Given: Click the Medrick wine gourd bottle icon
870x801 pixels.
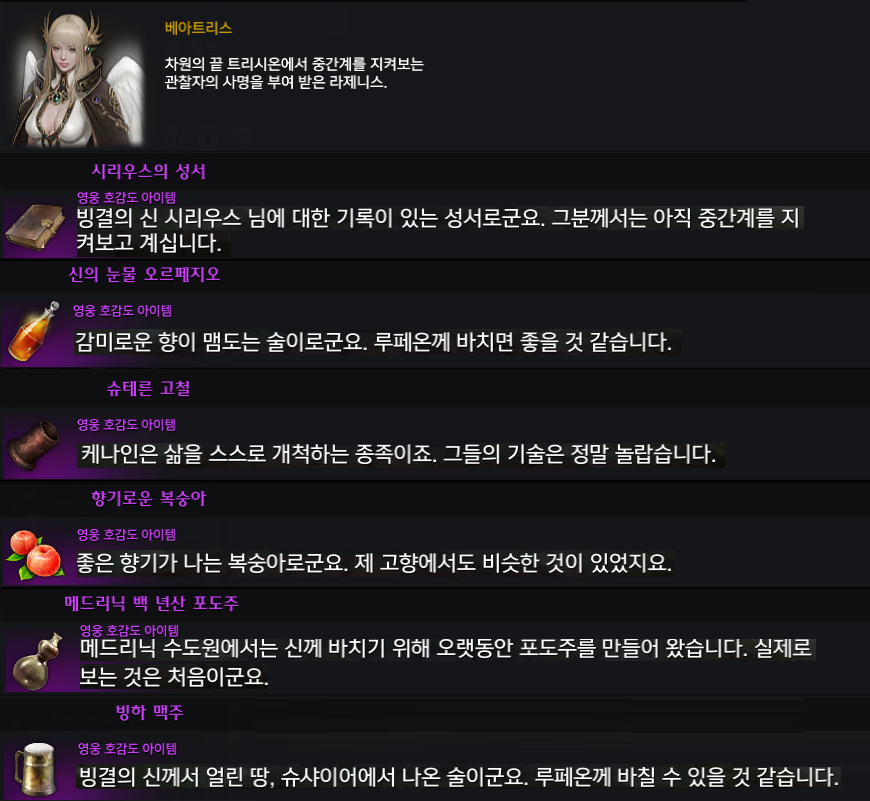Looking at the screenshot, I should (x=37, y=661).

==========

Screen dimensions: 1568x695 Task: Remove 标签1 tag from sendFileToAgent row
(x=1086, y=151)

==========

_Work to do_. Pull out the data starting with the line containing "Screen dimensions: 1568x695" and continuing through the line containing "(x=1086, y=151)", reproducing each line verbatim.

_Correct answer_.
Screen dimensions: 1568x695 Task: Remove 标签1 tag from sendFileToAgent row
(x=1086, y=151)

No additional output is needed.